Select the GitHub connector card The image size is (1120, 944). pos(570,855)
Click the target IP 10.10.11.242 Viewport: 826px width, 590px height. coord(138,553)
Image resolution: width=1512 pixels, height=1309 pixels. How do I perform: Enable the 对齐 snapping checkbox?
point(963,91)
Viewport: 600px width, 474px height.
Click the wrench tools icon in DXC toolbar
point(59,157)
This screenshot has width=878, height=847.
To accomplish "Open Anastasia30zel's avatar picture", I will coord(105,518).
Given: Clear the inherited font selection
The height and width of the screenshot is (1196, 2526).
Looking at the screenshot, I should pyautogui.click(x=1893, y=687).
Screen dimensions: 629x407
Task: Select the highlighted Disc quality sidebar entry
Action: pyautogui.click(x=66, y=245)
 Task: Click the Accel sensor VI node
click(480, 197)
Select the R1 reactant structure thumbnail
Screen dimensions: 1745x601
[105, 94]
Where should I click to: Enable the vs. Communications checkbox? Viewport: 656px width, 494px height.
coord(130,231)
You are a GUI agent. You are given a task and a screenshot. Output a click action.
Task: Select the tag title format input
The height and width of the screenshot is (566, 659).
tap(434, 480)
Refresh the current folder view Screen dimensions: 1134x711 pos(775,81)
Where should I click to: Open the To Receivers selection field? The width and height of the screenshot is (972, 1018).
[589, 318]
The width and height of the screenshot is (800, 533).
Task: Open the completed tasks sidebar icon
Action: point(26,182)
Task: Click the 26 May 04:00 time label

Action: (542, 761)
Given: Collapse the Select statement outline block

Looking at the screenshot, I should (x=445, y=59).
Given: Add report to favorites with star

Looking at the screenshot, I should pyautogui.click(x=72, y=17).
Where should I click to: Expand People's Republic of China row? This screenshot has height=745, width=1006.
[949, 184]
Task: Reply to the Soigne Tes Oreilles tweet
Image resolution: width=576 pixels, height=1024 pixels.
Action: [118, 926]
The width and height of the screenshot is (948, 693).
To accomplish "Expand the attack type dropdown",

····················

- **HOW TO COMPLETE THIS TASK**
Copy exactly the line that contains "Image resolution: width=576" and all lines after it in the listing above, through the final line, and nothing else.

- **SOLVED PROBLEM**
Image resolution: width=576 pixels, height=1024 pixels.
Action: [118, 926]
The width and height of the screenshot is (948, 693).
To accomplish "Expand the attack type dropdown",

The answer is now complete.